At a March 18, 2015 meeting at the European Parliament’s International Trade Committee, EU Trade Commissioner Cecilia Malmström presented four “preliminary ideas” to address public concerns about investment in the Transatlantic Trade and Investment Partnership (TTIP) in negotiation between the European Union and the United States.
To prevent conflicts of interest resulting from the dual rule (arbitrator–lawyer) in investor–state arbitration, the Commissioner emphasized the role of arbitrator rosters. She also supported the idea of a permanent investment court—but aiming at a multilateral one, as a parallel medium-term objective.
The Commissioner also suggested including in TTIP an appeal body with permanent members to review decisions and ensure their consistency. In addition, to prevent giving investors “a second chance to overrule the decisions of national courts,” she proposed provisions to clarify the relationship between domestic systems and investor–state arbitration.

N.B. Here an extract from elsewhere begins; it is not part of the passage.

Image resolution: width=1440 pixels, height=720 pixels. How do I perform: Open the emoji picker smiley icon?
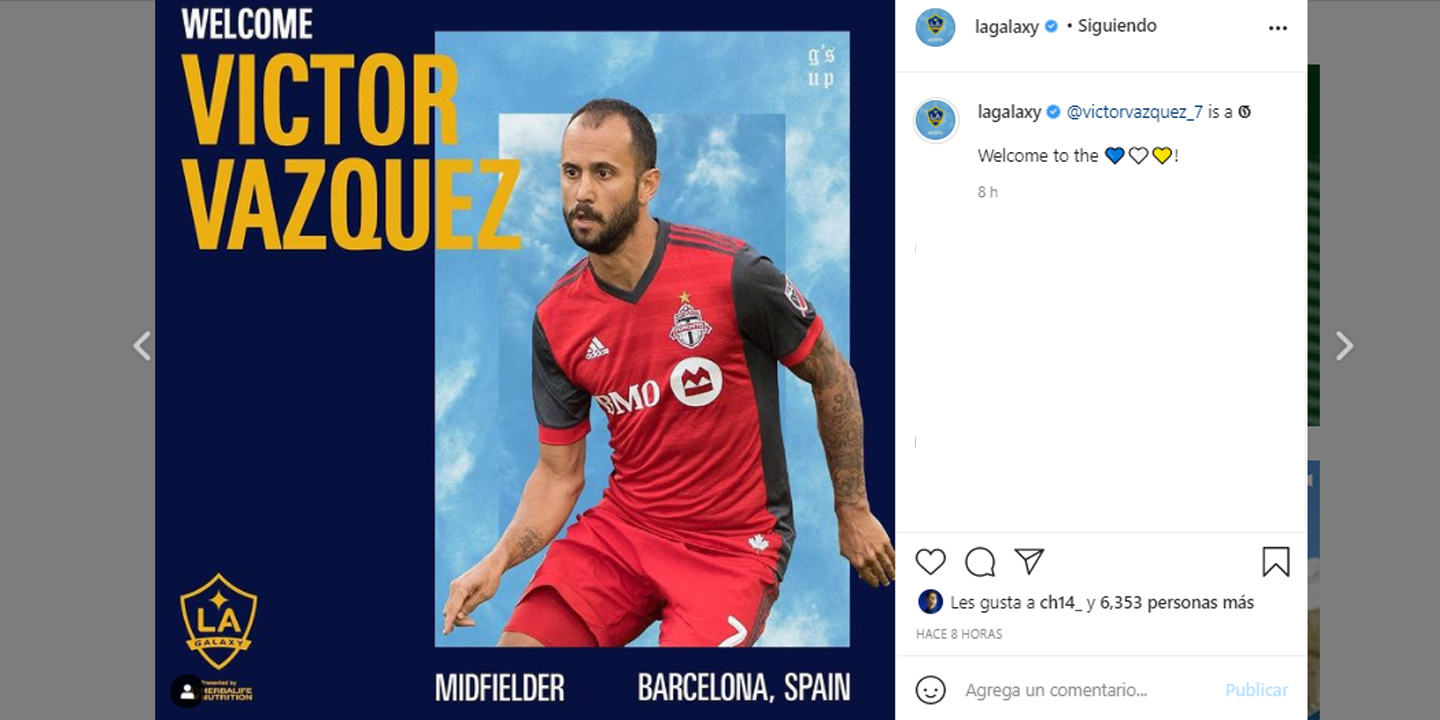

Malmström also discussed clauses to address the concern “that investment arbitration in TTIP will be a barrier to Europe’s noble tradition of high quality regulation.” Such concern is increasingly widespread in Europe. On April 18, thousands in several German cities protested against the TTIP fearing an erosion food, labour and environmental standards.
In the European Parliament, the leading European People’s Party favours investor–state arbitration in the TTIP, but six committees have drafted opinions against it. While not binding, these opinions will be taken into account in the International Trade Committee’s report, to be put to vote on May 28 and presented to the Parliament in June 2015.